Para todos os que conhecem o Evangelho, está claro que pelas palavras de Nosso Senhor o dever de cuidar de toda a Igreja foi confiado ao Bendito Pedro, o Príncipe dos Apóstolos (…) Ora, ele recebeu as chaves do reino dos céus, o poder de ligar e desligar foi dado a ele e o governo e principado de toda a igreja foram confiados a ele (…) Ainda assim ele não era o Apóstolo universal. Mas (…) João se proclamaria Bispo universal (…) [Os papas nunca assumiram esse título, apesar de lhes ter sido dado], por temerem que todos os Bispos fossem privados de sua própria parcela de honra no momento em que alguma honra especial fosse dada a um só.

{Epístolas 5, 37; ao Imperador Maurício. Grifos adicionados}

Ao escrever a João, Bispo de Constantinopla, que usurpou “esse novo, orgulhoso e profano título”, Gregório se admira:

como alguém que tenha se confessado imerecedor de ser chamado sequer de Bispo poderia agora desprezar seus irmãos e aspirar ser chamado de único Bispo.

{Epístolas, 5,44}

O título de Bispo Universal pode também ser usado no sentido de Bispo dos Bispos, e esse sentido foi aplicado pelos Cristãos Orientais (i.e., católicos – isso foi antes do Cisma) aos Papas Hormisdas (514 a 523), Bonifácio II (530 a 532) e Agapito (535 a 536), apesar deles mesmos jamais o terem usado (desejando ostensivamente evitar a interpretação acima) até o tempo de Leão IX (1049 a 1054).

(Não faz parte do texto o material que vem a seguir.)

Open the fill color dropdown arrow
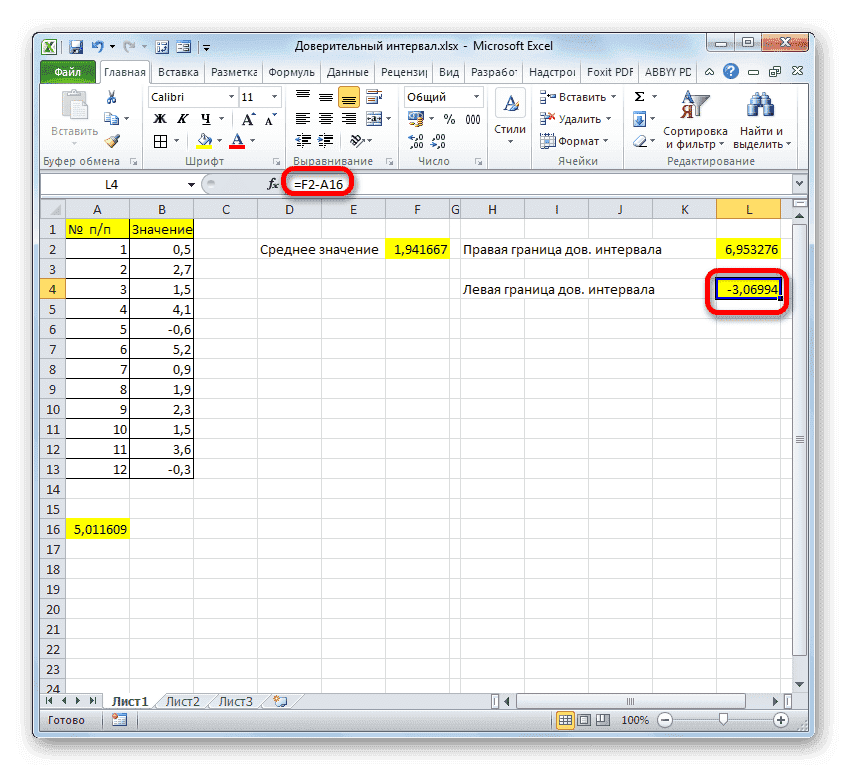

O Papa São Gregório Magno, assim como São João Crisóstomo dois séculos antes e o Papa São Leão Magno 150 anos antes (inegavelmente ainda com mais força e vigor), estabeleceu a doutrina católica da supremacia papal em muitas passagens de suas cartas. Ele chamou a Sé Romana de “cabeça da fé” e de “cabeça de todas as igrejas,” porque “detém o lugar de Pedro, o Príncipe dos Apóstolos”. “Todos os Bispos,” incluindo o de Constantinopla, “estão sujeitos à Sé Apostólica”.

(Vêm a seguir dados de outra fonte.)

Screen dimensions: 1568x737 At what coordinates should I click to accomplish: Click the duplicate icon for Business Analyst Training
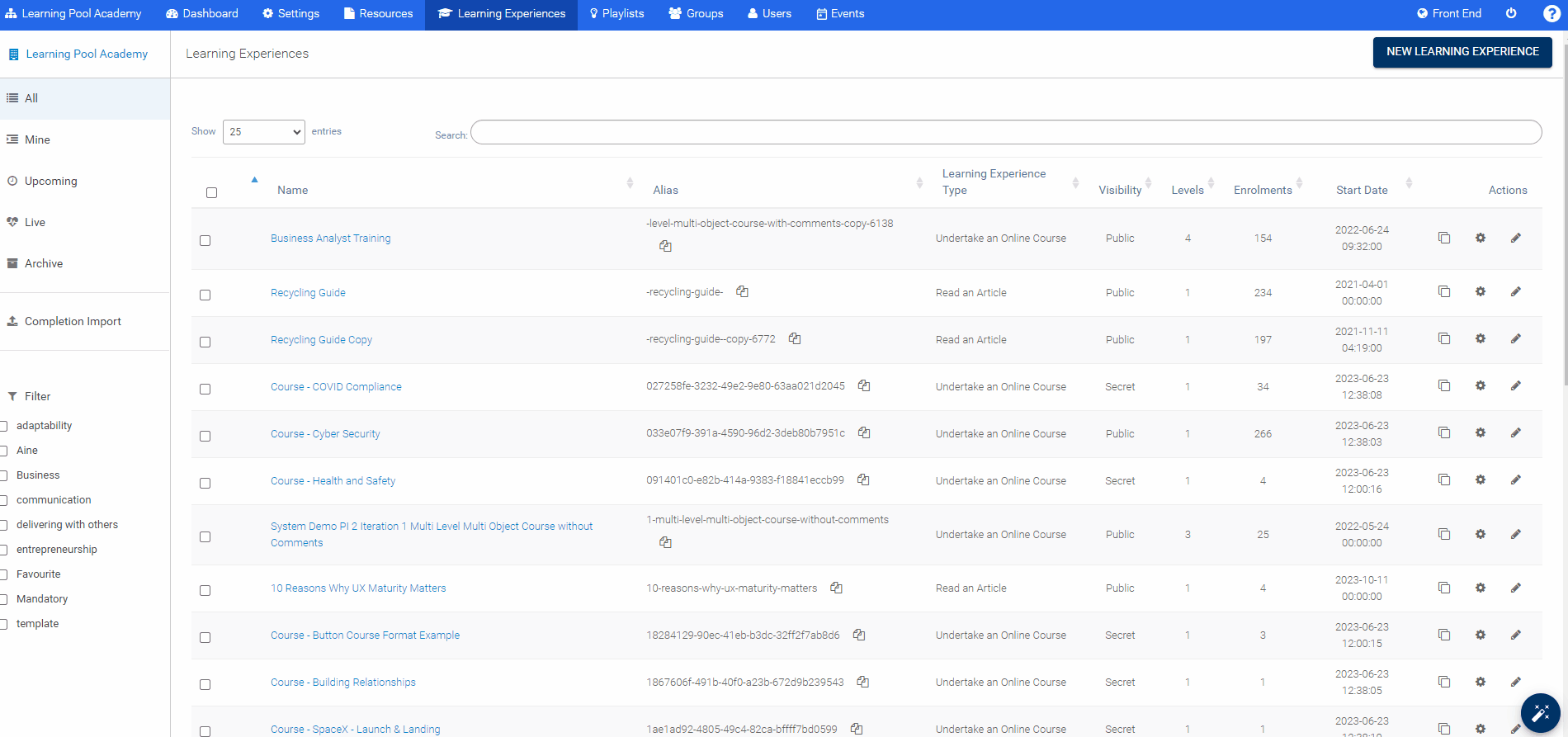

{Tirado de: The Question Box, Bertrand Conway, New York: Paulist Press, ed. 1929, 158-159}

Nesse sentido, o historiador luterano Jaroslav Pelikan escreveu:

As igrejas da Grécia Oriental, também, juraram uma aliança especial a Roma (…) Uma Sé após outra capitulou nessa ou naquela controvérsia com a heresia. Constantinopla deu lugar a vários hereges durante o quarto e quinto séculos, destacadamente Nestório e Macedônio, e as outras Sés também ficaram conhecidas por se afastarem da fé verdadeira ocasionalmente. Mas Roma tinha posição especial. O bispo de Roma tinha o direito por sua própria autoridade de anular os atos de um sínodo. De fato, quando se falava de um concílio para sanar controvérsias, Gregório estabeleceu o princípio no qual “sem a autoridade e o consentimento da Sé Apostólica, nenhum dos assuntos definidos [por um concílio] tem qualquer poder de obrigar”.

(The Emergence of the Catholic Tradition (100-600), Univ. of Chicago Press, 1971, 354; cita a Epístola 9.156 de Gregório).